Tritton was an early member of the Sydney Bush Music Club, which formed in 1954. He assisted John Meredith in collecting old bush songs. His autobiography, Time Means Tucker, was published by The Bulletin in 1959. This publication was a great success and was re-printed numerous times.

== Biography ==
Harold Percival Croydon Tritton was born in 1886 in Five Dock as the second son of Edgar Joseph Tritton, a labourer, and Frances née Lane. After leaving school at 13 he undertook a range of jobs including fisherman, newsboy, factory worker, apprentice and builder's labourer. From 1905 he worked as a shearer across inland New South Wales – alongside his friend, "Dutchy" Holand. Outside of shearing he also worked as a fencer, timber cutter, coach driver, road worker, fossicker, rabbiter and a boxer – the latter provided his nickname, "Duke".

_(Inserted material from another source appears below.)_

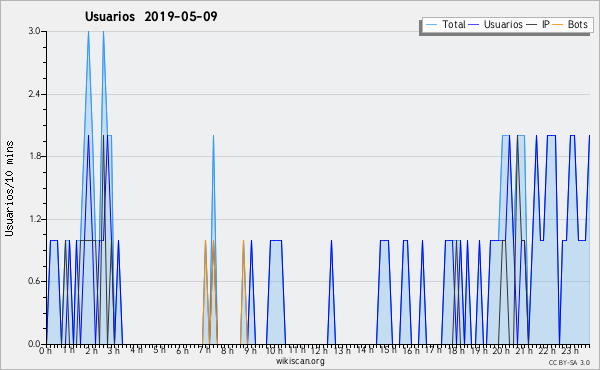Viewport: 600px width, 370px height.
Task: Click the orange Bots legend line swatch
Action: pyautogui.click(x=558, y=24)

While working in rural areas, Tritton started performing as a folk singer, often accompanied by "Dutchy" Simpson. During that time he wrote bush songs such as, "Shearing in a Bar", "The Gooseneck Spurs" and "Hughie". In December 1909 he married Caroline Goodman. Early in their marriage they lived in Mudgee and Tritton worked in Cullenbone. He was initially rejected for army service during World War 1 due to "flat feet"; after being accepted in 1918 he saw no active service since the conflict ended soon after.

The Tritton family moved to Sydney in 1919 where he worked delivering timber, they returned to Mudgee in 1927 after a timber strike. In 1933 they bought a property in Cullenbone where the family of ten children lived until 1938 when they moved back to Sydney. During World War 2 he attempted to enlist and worked as a timber deliverer until he was accepted in April 1942 as a private in the Australian Army. He returned to Cullenbone until he retired to Sydney in 1957.

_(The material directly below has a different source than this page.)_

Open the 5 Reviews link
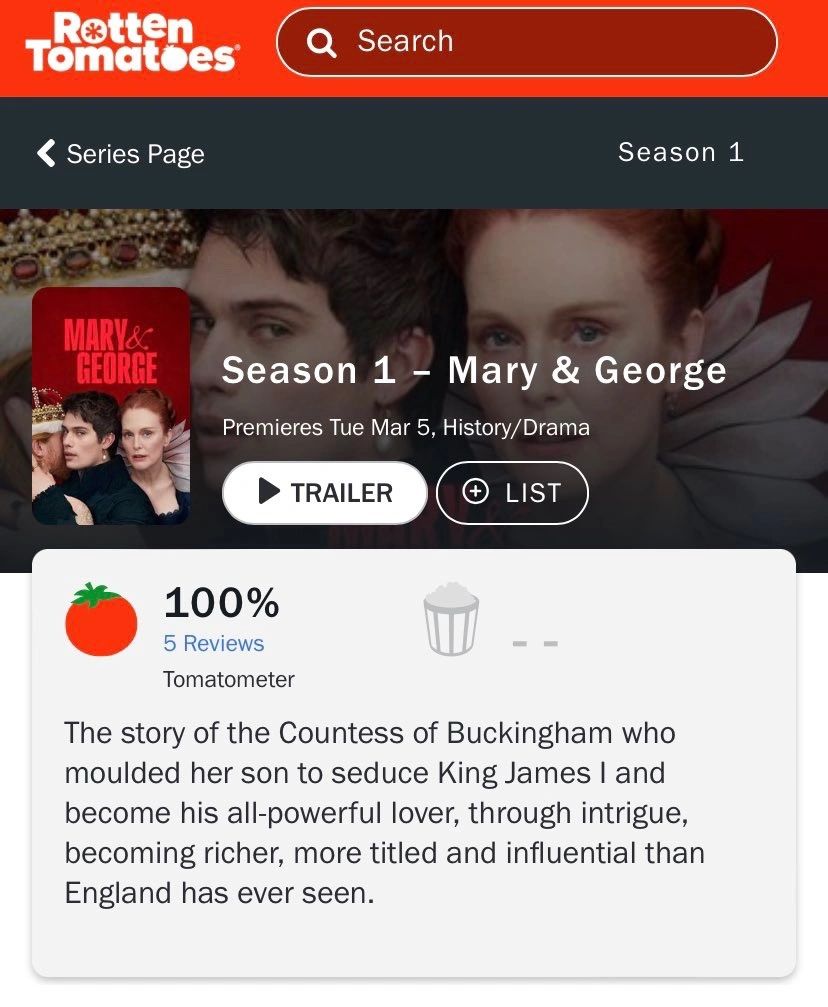[214, 643]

In the 1950s Australian folklorist, John Meredith, was collecting and recording "old-timer singers born in the late 1800s, singing and playing old bush songs." Tritton responded to an article in The Bulletin in November 1954 by Meredith calling for "'missing' verses, songs and bush ballads." In 1957 two of his songs were recorded for a various artists' album, Australian Traditional Singers and Musicians via Wattle Records.

Tritton sometimes joined Meredith's ensemble, The Bushwhackers, as a singer, which was heard on radio and appeared in public performances. He wrote his memoirs, Time Means Tucker, in 1959, which appeared in The Bulletin. In 1964 it was re-published, as a book, by Shakespeare Head Press. Tritton died in May 1965, aged 78 and was survived by his wife, Caroline, and nine of their ten children. According to Tribunes D. K., "[he] could talk about the big shearing strikes from close knowledge, could yarn as easily with the Governor-General as with a young folk song enthusiast – and his life spanned more than a half century of Australian experience and tradition."